*Requirement*.
Could you retype the lines below, starting at the line holding "Viewport: 750px width, 360px" and stopping at the line holding "Expand the Encrypted attachment field chevron", inclusive? Copy them exactly and drop the images.

*Material supplied*.
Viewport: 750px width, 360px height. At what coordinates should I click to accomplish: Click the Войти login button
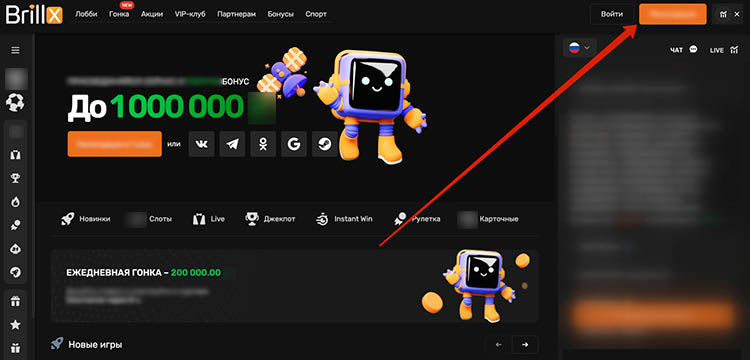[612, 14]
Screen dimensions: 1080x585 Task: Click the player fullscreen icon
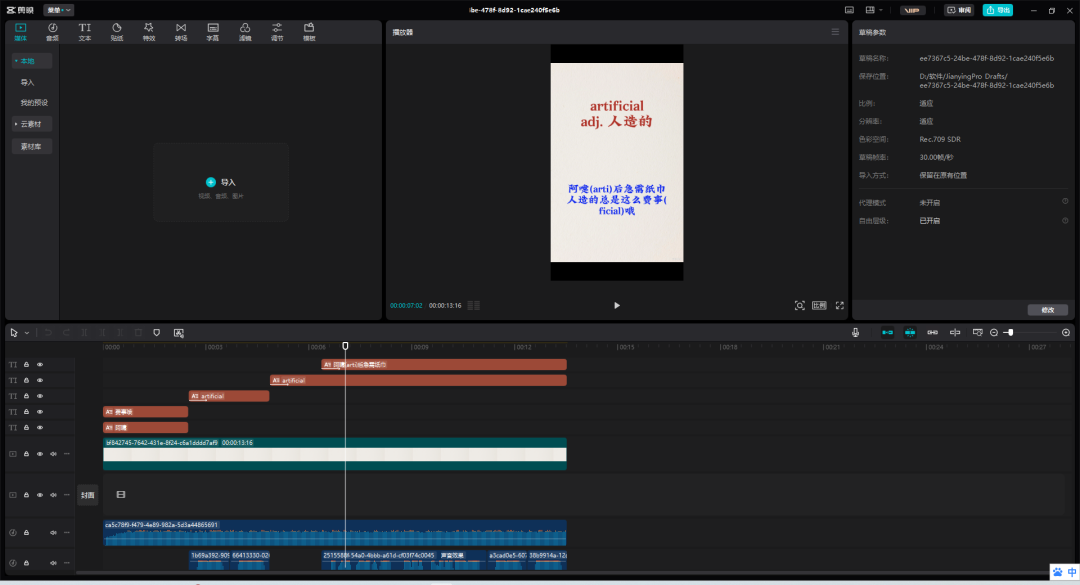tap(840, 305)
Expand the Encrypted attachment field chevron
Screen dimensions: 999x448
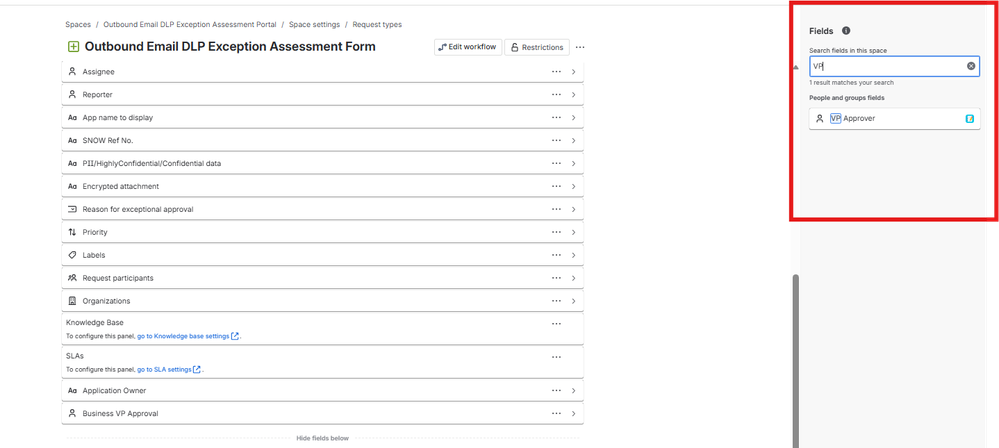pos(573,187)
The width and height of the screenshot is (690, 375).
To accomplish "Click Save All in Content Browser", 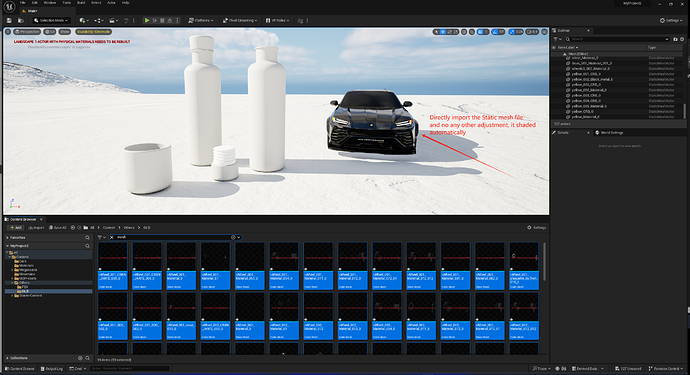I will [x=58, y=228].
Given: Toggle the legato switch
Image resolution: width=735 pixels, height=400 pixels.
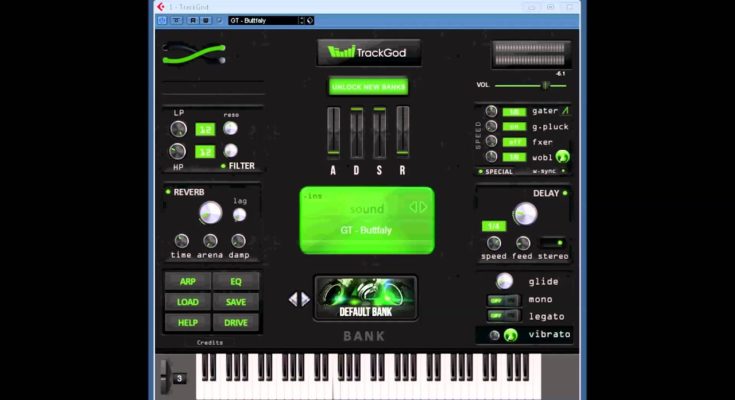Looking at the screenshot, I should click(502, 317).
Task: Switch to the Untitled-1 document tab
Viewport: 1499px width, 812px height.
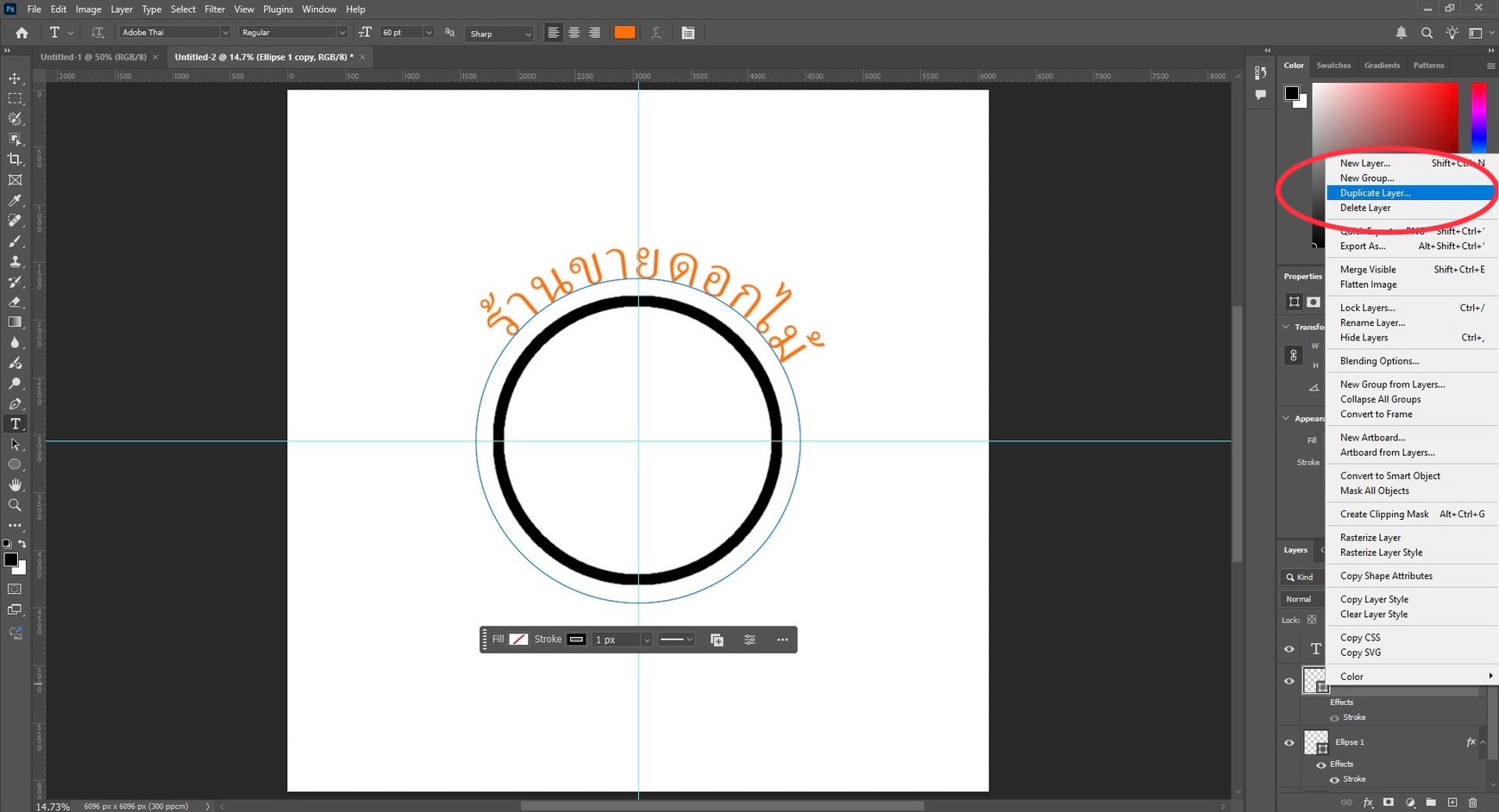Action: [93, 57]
...
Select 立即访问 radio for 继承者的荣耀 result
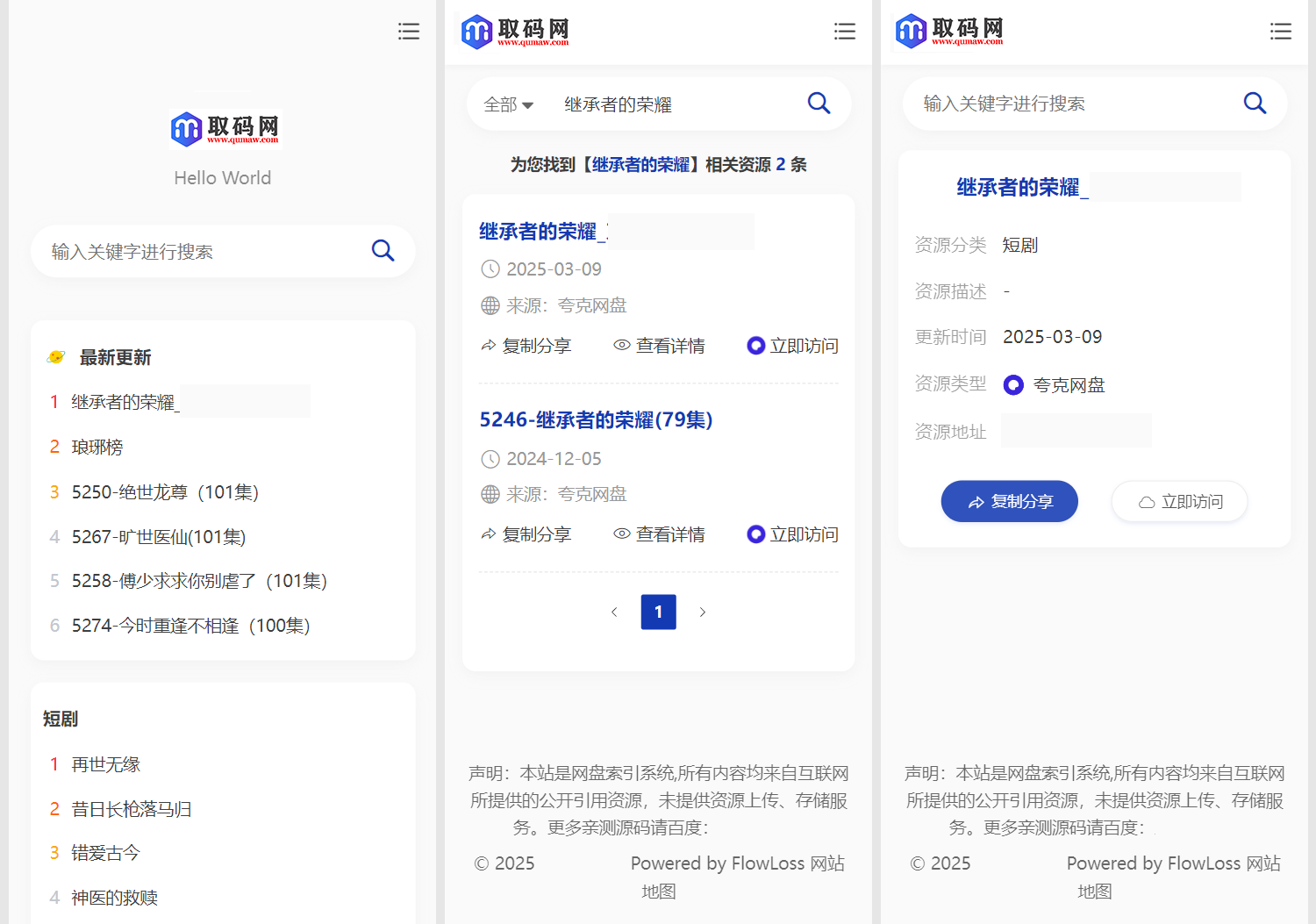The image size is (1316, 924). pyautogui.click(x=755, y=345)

*Answer to this problem*.
Viewport: 750px width, 360px height. At what coordinates should I click to accomplish: Click the Войти login button
[612, 14]
Screen dimensions: 1080x585 Task: Click the player fullscreen icon
tap(840, 305)
Expand the Encrypted attachment field chevron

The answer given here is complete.